As the unofficial federal election campaign begins, the installation of community mailboxes in urban areas is generating more angry complaints from constituents than any other issue, says Ottawa Centre MP Paul Dewar.

The mailboxes that replace the door-to-door delivery city residents once enjoyed are being placed in two areas of Dewar’s riding: Westboro Beach, north of the Transitway, and in an area off Prince of Wales Drive.

Disputes with Canada Post over the locations of the boxes are the leading complaints, Dewar says.

“I’ve had many constituents ticked off about the lack of consultation,” he said.

“It’s a mess. This has taken over as the key constituency issue, now that the boxes are hitting the streets.”
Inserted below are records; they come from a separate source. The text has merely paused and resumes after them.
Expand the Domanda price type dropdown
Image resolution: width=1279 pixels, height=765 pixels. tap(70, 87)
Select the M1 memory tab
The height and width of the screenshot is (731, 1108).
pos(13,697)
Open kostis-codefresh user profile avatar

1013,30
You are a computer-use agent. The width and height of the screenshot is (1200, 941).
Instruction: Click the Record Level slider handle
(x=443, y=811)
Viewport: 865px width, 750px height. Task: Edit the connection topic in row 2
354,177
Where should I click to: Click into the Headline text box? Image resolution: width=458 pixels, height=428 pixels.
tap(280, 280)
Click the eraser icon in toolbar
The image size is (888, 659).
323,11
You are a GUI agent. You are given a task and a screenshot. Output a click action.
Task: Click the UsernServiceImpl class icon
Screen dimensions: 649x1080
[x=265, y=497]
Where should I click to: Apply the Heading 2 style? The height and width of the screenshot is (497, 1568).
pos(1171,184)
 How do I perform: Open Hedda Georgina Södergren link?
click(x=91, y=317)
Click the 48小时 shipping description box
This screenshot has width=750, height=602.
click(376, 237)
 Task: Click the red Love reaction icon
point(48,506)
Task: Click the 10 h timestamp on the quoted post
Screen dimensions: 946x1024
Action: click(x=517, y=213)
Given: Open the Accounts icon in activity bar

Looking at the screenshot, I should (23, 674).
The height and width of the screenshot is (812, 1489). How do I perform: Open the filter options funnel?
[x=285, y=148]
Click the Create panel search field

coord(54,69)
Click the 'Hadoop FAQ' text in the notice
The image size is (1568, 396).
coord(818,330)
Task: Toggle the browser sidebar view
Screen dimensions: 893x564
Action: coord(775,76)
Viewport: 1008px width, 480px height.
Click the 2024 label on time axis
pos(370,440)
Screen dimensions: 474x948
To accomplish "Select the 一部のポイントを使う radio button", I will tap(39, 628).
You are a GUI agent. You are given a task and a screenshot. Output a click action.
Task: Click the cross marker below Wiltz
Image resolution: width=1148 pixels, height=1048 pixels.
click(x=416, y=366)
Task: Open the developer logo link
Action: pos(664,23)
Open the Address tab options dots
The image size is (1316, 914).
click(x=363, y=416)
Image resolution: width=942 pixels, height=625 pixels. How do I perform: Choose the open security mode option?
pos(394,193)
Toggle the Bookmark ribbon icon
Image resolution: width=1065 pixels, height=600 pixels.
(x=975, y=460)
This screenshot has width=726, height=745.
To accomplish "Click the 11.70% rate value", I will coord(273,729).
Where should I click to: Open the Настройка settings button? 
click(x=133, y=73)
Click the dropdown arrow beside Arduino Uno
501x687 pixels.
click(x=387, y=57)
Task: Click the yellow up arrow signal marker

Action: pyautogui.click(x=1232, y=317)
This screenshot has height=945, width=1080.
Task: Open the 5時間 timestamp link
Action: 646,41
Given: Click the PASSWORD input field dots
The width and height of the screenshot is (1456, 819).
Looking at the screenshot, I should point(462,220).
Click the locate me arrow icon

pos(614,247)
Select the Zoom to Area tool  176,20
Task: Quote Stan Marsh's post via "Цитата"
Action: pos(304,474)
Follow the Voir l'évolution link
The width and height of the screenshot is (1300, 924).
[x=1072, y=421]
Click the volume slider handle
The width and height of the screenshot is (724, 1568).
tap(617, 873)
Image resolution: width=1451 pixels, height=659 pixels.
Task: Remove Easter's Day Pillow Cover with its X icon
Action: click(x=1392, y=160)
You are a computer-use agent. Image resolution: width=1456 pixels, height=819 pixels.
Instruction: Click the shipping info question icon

Dewar said he understands that although the rollout of the mailboxes that began last year is supposed to take five years, he has seen notices from Canada Post that list Oct. 19 as a target date to switch over some neighbourhoods.

That is the same date Canadians are scheduled to next go to the polls to vote in the federal election.

“They’re trying to get as many of these in as possible,” he said.

Dewar said it’s possible Canada Post is trying to get boxes installed before the election because the NDP, were it to form a government, could intervene with the Crown corporation to reverse the phasing out of home delivery.

Canada Post says, however, that the scheduling of any boxes on election day is purely coincidental.

“Any dates that are months out are just for planning purposes,” said spokesman John Hamilton.

“You’ve got five million households across the country, a third of all households, that we’re converting over five years. To get there, you have to convert about a million a year.”

This year, Canada Post is switching 900,000 households in about 90 communities across the country.

Either way, the NDP hopes to make mailboxes a campaign issue that could swing some voters unhappy with the end of door-to-door delivery.

Urban areas, which tend to be held more often by opposition MPs, are expected to be the most affected by the phasing out of door-to-door delivery. The Conservatives, however, tend to draw their political strength from rural or suburban ridings, where delivery is already sparse and community mailboxes are common.

A map on the corporation’s website shows households scheduled for conversion in a large swath of Ottawa, south of the 417, stretching from Kanata to Beacon Hill. Areas in the denser downtown areas north of the highway will be converted later in the process.

Dewar also thinks the numbers used to rationalize Canada Post’s decisions to end home delivery were misleading. The corporation claimed that about two-thirds of Canadians do not have door-to-door delivery of regular mail — those in rural communities and suburban areas.

But Dewar noted the figure includes people who live in apartments or condominium buildings among those who receive their mail from a shared mailbox.

Hamilton said no one living an apartment building would consider their mail service door-to-door, just as a hotel guest who goes to the lobby for a meal wouldn’t call it room service.

The mailboxes have generated opposition in other communities.

The City of Hamilton is appealing a court decision that struck down a local bylaw that, the judge said, thwarted Canada Post’s authority to install the boxes around the city.

“We have to do this secure the future of the postal service,” Hamilton said.